I drive past two thinner formations, the Swan Peak Quartzite and Fish Haven Dolomite, without spotting them, but then the next thicker formation towers over the road.

Again, rather too much into the sun, but this is the Silurian Laketown Dolomite. Fortunately, I get a photo over my shoulder with better lighting.

This formation is described as cliff-forming, fined-grained, and sugary-textured. The shallow sea continued to lap over Utah at this time.

Next to catch my eye

is the Devonian Hyrum Dolomite. It contains a few beds of limestone and sandstone but is mostly massive dolostone. I missed the thinner formation between this and the Laketown Dolomite, the Water Canyon Formation, which is more shale and so more easily eroded.

This one I know at once. (The others I will identify with certainty only after getting home and plotting coordinates on the map).

The imposing cliffs are the Mississippian Lodgepole Limestone, which my guide describes as fossil-bearing. It is prominent in the middle canyon and is known local as the Chinese Wall, from a not-unreasonable fancied resemblance to the Great Wall of China. The formations beneath, the Leatham Formation and Beirdneau Formations, are largely mudstone and so form a slope between the more durable Hyrum Dolomite and Lodgepole Limestone that is poorly exposed as seen from the road.

Here is more Hyrum Dolomite at road level.

I think I got out and examined the beds here, but could find no fossils.

The Hyrum Dolomite continues along the canyon for for some distance.

To the southeast from this point, a nice cliff exposure of higher formations.

The lower cliffs are Hyrum Dolomite. Above is a slope of shale and occasional limestone beds of the Devonian Beirdneau Formation, which likely was deposited in a delta environment close to shore. Above this, a line of trees completely obscures the Leatham Formation, which straddles the Devonian-Mississippian boundary. Then comes cliffs of Lodgepole Limestone. The peak in the background shows a solid wall of Lodgepole Limestone — the Chinese Wall — above which are Mississippian and Pennsylvanian beds obscured by forest.

Here

is very close to the contact between the Water Canyon Formation and the Laketown Dolomite. The Water Canyon Formation seems to be a tangled mess like this wherever it crops out.

And here

we are back in the Laketown Dolomite.

Incidentally, these formation names — St. Charles, Laketown, Fish Haven — echo through my family history. They’re all the names of small towns on the west shore of Bear Lake.

This formation jumped out at once when I came to it.

This is the Fish Haven Dolomite, which I haven’t seen good exposures of until now. The road log describes it as medium-bedded and bioclastic. I get out for a good look. There are indeed signs of bioturbation in the beds, where living organisms tunneled and crawled and left their burrows behind.

The second one found its way into my car as a yard rock.

This one I’m not too sure of.

I thought these were ripple marks at first, but there are trace fossils that look like this.

The road turns north into a glacial valley.
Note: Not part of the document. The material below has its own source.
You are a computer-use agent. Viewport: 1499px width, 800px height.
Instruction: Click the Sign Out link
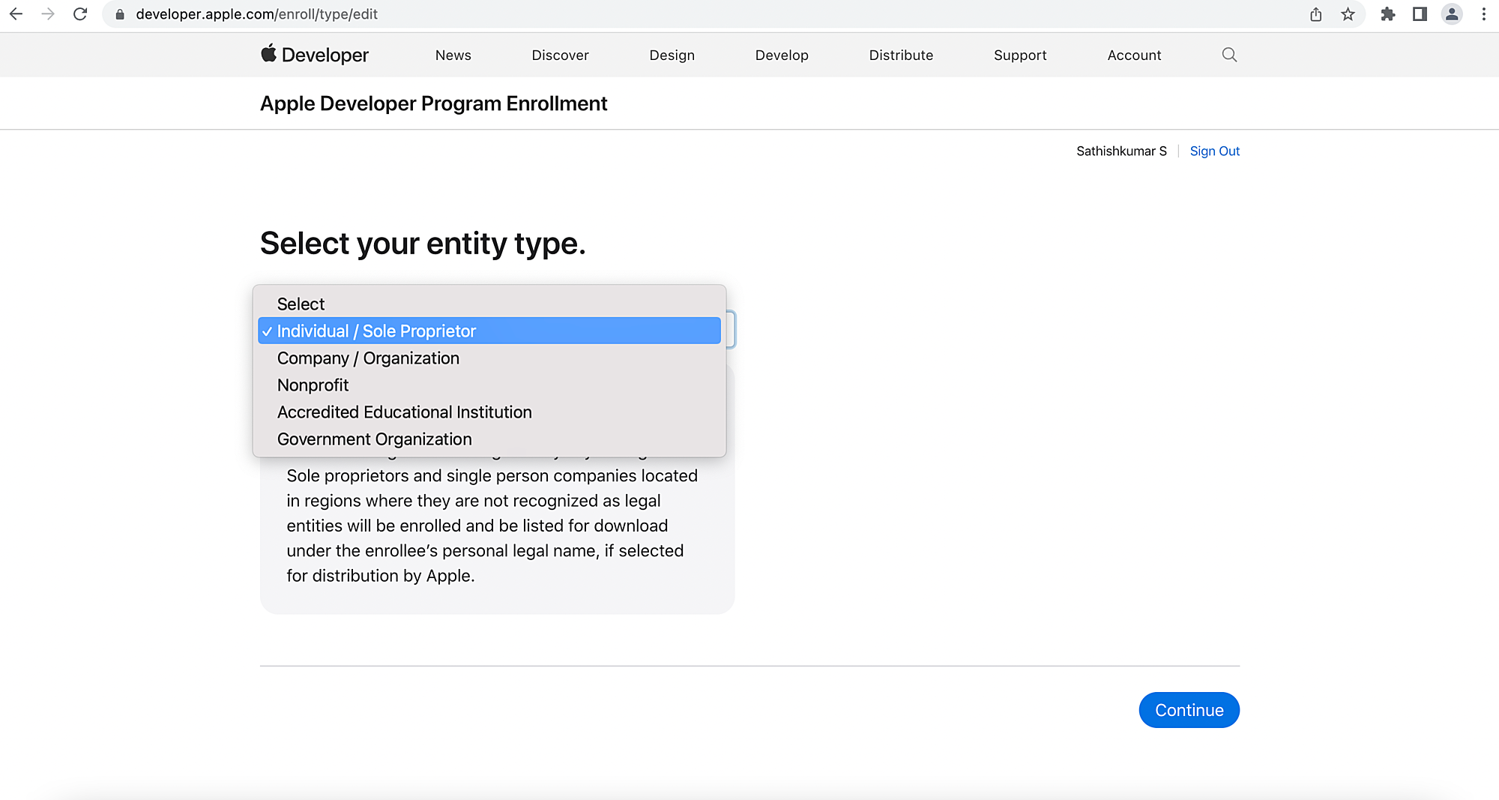pos(1214,151)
The distant peak is Beaver Mountain.  Across the road are prominent red beds, the Red Banks.

This is Eocene Wasatch Formation, geologically young beds eroded off the young Rocky Mountains. We saw a great thickness of this north of Salt Lake City yesterday morning.

The road curves east again and passes an outcrop

near a fault trace and thus at the intersection of three different formations. The one that fits the description best is the Cambrian Nounan Dolomite.

These impressive beds

are of the Cambrian Blacksmith Dolomite.

Almost directly south of here is the Peter Sinks Solution Collapse Basin.  This is a bowl-shaped depression in a mountain top formed by groundwater dissolving out the limestone beds beneath. Cold air accumulates here in the winter to produce one of the coldest spots in the contiguous United States, with a record-low temperature of -69.3F. It rarely goes four days without freezing temperatures even in summer.
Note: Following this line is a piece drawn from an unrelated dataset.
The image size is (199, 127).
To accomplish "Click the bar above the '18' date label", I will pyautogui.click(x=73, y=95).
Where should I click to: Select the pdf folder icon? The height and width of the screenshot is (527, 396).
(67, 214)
Near the crest  of the pass into Bear Lake Valley are some very pretty shale beds.

This is the Cambrian Bloomington Formation.

A small fault trace.

This formation has many such small faults, due to dissolution of limestone beneath, that the geologic map does not attempt to map.

A large concretion in the beds.

From the rest area at the crest, I look across the valley.

The air quality is dreadful. Every other time I’ve been at this crest, the mountains across the lake were clearly visible, as was the valley north of the lake. Today it’s all obscured by wildfire smoke.

I continue down the road and into another spectacular road cut.

This is the lower Cambrian Geertsen Canyon Quartzite. I examine it; there are thin beds of shale but no fossils.

Lots of Cambrian formations along the west side of Bear Lake Valley. I find this somehow fitting. We visited here every year when I was a child, and back then, the roads in the small towns were still gravel roads constructed with Cambrian gravel. These ancient rocks, the oldest with much in the way of visible fossils, seem like a fitting setting for visiting my aged grandparents.

Down into the valley and north along the lake. Our reunion site today is the north shore. I pass another outcropping.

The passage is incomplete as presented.